_Provided information:_
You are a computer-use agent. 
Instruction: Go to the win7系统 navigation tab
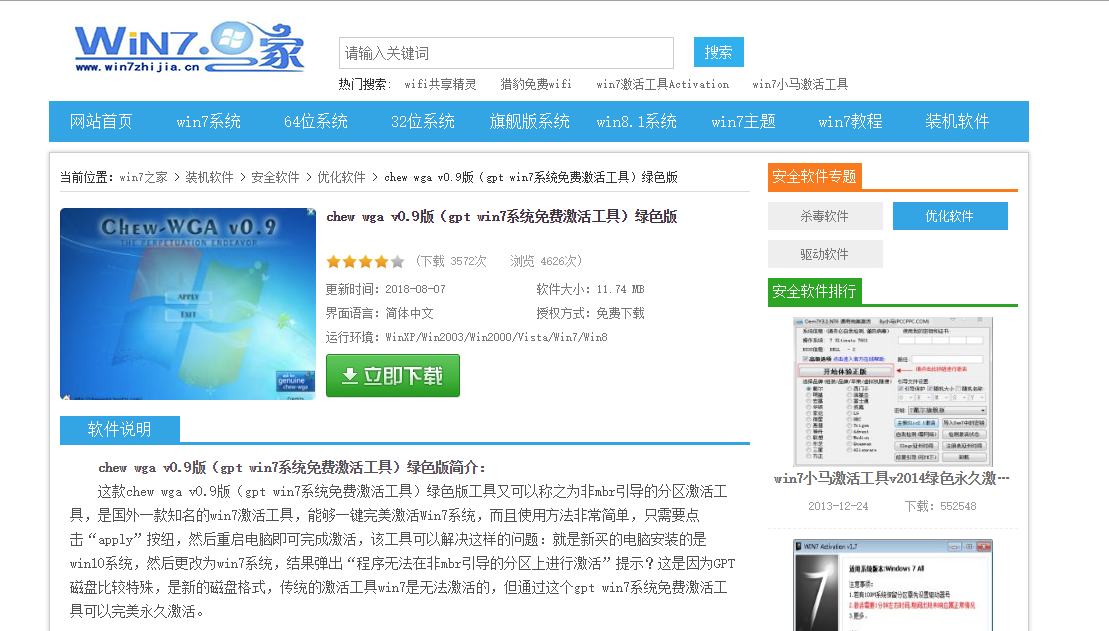[208, 122]

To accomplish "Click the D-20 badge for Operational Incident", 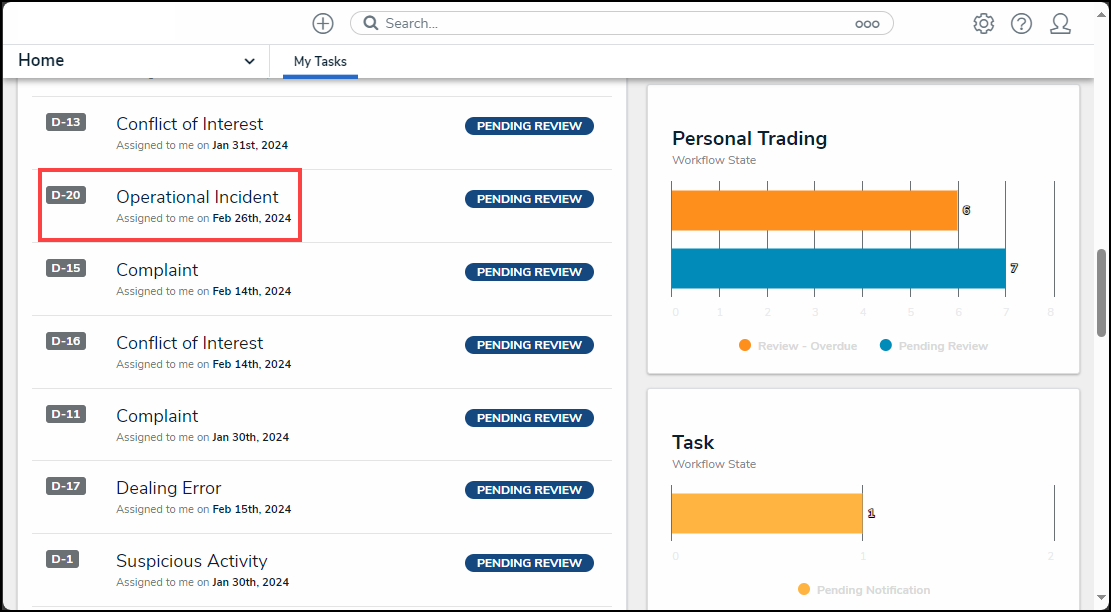I will (x=66, y=195).
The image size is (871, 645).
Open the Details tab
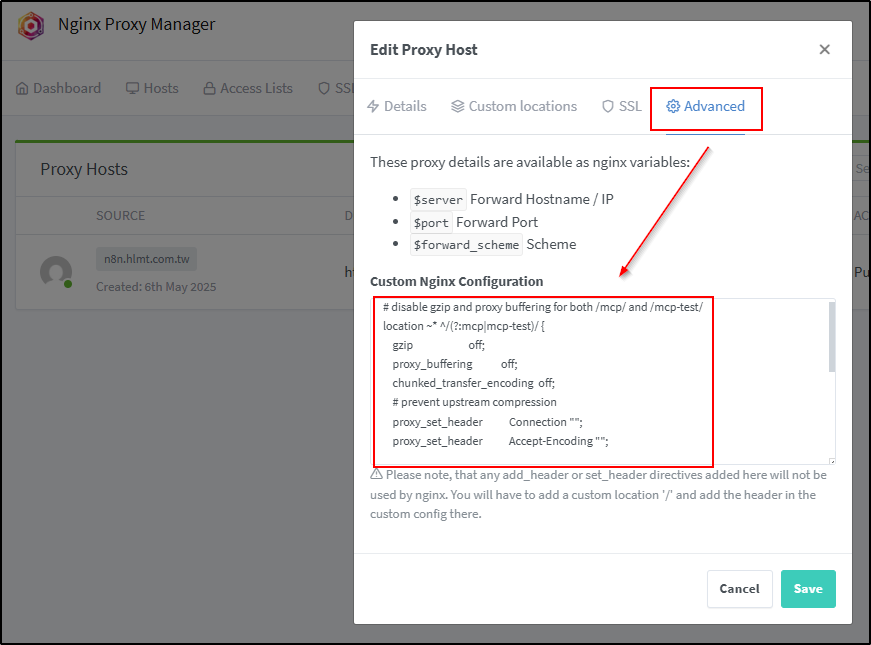point(397,106)
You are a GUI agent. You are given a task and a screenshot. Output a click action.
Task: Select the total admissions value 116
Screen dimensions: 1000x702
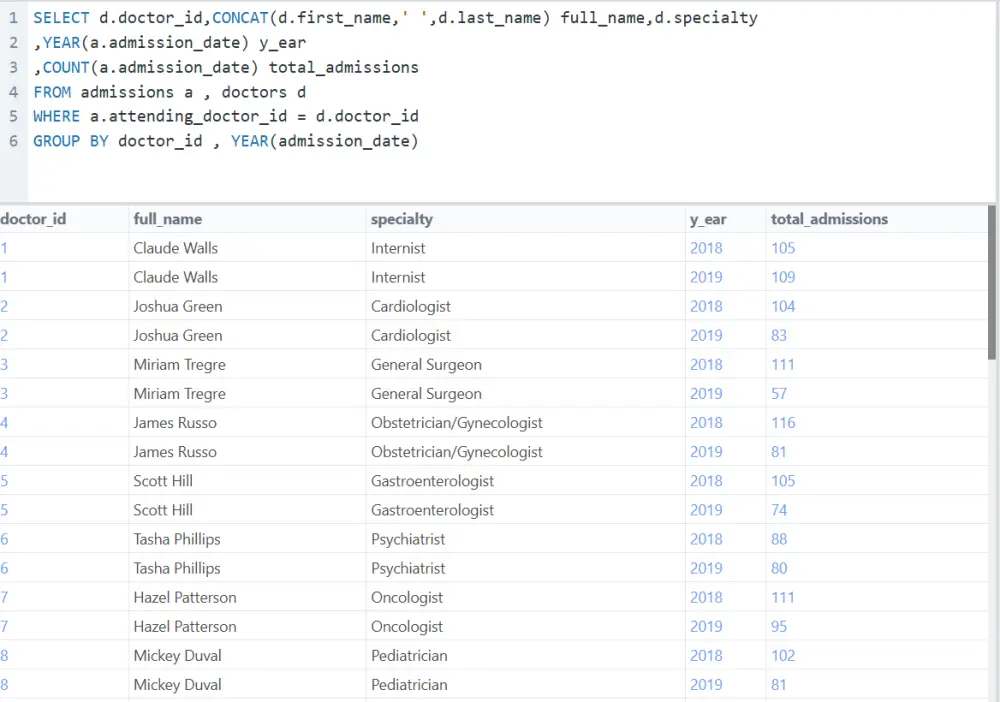[x=783, y=423]
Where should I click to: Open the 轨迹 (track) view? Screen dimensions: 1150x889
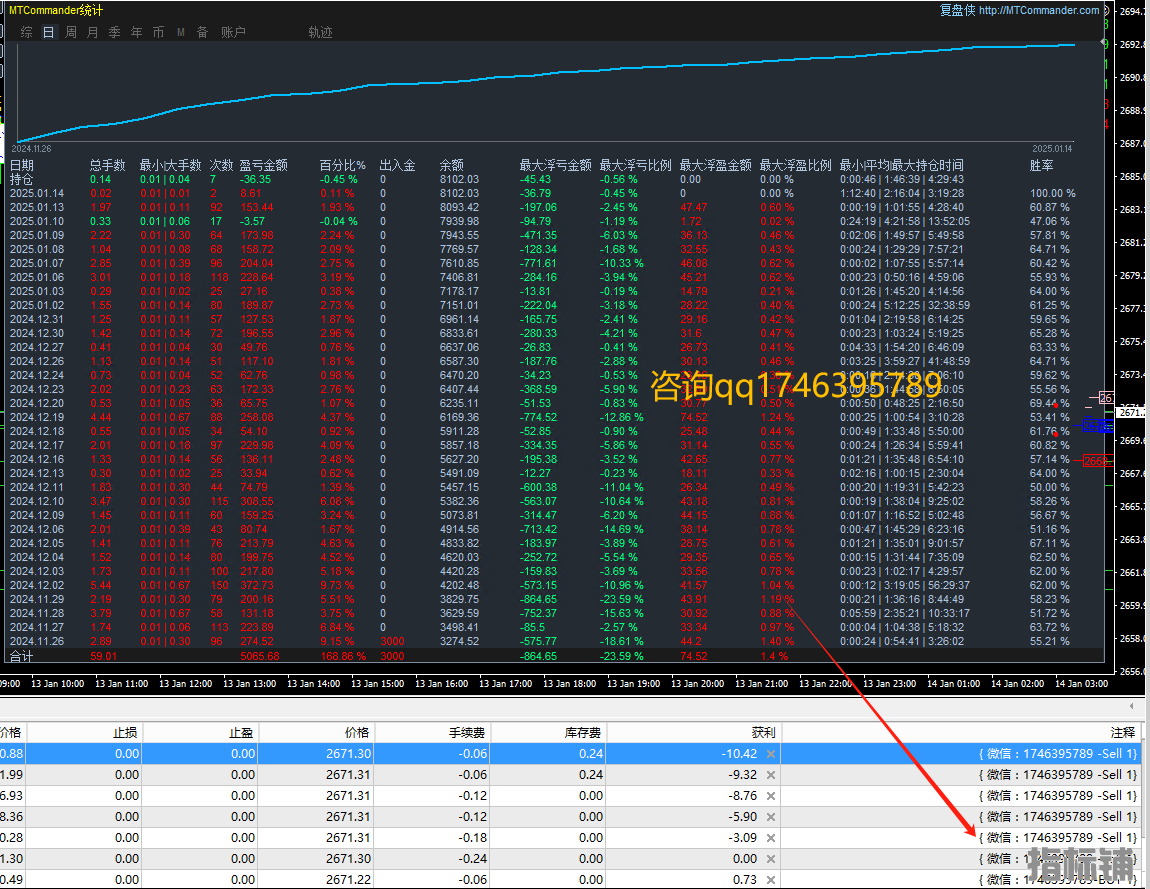[x=320, y=32]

_What the task asks:_ Please work out how many lines of the listing hold the word "agent" and reply with only that number.

_Response below:_ 2